Abstract

Introduction: The aim of this study was to investigate whether partial resection (PR) instead of pancreaticoduedenectomy (PD) is acceptable for early (Tis-T1) ampullary carcinoma (AC). Methods: Of 101 patients who underwent resection for AC between January 1985 and December 2018, 40 patients with early AC (Tis: 2; T1a: 18; T1b: 20) and 16 patients treated with PR were assesed. In addition, the lymphatic vessel distribution in the ampulla of Vater was investigated immunohistologically using D2-40. Results: The 5-year survival rate was 100% and 87.4% in the Tis-T1a and T1b patients, respectively.
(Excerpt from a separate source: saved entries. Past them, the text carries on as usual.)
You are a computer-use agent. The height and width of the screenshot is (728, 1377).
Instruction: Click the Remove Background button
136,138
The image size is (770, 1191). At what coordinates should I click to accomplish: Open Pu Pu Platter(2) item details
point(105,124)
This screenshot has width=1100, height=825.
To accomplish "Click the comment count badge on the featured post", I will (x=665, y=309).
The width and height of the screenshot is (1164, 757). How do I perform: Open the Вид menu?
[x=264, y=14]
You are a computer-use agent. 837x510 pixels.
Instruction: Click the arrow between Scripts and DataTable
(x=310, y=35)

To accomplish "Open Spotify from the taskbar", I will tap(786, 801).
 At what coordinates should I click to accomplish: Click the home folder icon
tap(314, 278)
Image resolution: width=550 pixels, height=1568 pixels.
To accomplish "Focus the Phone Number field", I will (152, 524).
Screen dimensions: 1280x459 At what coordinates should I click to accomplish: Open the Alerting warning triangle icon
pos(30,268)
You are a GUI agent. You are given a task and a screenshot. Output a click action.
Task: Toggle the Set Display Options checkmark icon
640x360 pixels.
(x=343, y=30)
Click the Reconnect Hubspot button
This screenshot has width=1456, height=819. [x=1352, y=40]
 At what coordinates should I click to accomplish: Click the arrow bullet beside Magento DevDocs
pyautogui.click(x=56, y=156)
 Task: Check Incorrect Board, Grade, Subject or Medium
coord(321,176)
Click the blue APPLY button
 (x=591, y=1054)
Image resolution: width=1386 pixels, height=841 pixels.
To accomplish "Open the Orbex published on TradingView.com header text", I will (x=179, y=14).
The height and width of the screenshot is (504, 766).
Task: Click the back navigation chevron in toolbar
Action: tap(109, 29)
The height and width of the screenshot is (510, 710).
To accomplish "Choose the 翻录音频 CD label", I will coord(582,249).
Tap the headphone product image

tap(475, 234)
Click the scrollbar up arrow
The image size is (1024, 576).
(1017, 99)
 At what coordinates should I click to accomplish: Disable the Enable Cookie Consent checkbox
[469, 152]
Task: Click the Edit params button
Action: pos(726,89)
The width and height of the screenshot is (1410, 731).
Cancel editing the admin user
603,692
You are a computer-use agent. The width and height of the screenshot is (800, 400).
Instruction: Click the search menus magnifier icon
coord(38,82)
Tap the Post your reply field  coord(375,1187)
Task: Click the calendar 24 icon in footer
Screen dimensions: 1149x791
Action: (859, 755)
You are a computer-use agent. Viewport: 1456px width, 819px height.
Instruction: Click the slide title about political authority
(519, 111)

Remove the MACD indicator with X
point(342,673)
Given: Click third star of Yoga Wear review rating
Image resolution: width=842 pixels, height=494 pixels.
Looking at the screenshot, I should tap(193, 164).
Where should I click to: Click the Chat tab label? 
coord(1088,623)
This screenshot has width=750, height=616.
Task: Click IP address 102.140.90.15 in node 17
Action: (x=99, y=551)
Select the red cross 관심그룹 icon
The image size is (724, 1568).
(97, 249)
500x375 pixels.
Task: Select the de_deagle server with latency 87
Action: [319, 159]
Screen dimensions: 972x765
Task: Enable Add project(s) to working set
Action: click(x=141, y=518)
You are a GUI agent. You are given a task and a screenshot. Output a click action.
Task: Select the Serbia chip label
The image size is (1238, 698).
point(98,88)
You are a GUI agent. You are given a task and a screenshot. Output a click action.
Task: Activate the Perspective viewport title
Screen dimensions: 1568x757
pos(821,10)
On pathological examination, 10.0% (Tis-T1a: 0%; T1b: 20.0%) were lymph node (LN) metastasis (+), 20.0% (Tis-T1a: 0%; T1b: 40.0%) were lymphovascular invasion (+), 5.0% (Tis-T1a: 0%; T1b: 10.0%) were microvascular invasion (+), and 0% were perineural invasion (+). For the tumor differentiation, papillary or well differentiated tumors were found in all Tis-T1a patients, but moderate in 35.0% of the T1b patients. On immunohistological examination, abundant capillary lymphatic vessels were present in the mucosa of the ampulla of Vater. In the 16 patients treated with PR, the final pathological diagnosis was T1a in 12, pT1b in 1, and pT2 in 3, and the 4 non-T1a patients all died of recurrence. Conclusions: For T1b AC, PD may be the standard treatment because of the frequencies of LN metastasis and lymphovascular invasion. Abundant lymphatic capillaries in the mucosa of the ampulla of Vater and difficulty with preoprative diagnosis of the invasion depth indicate that PR may not be acceptable for Tis-T1a AC.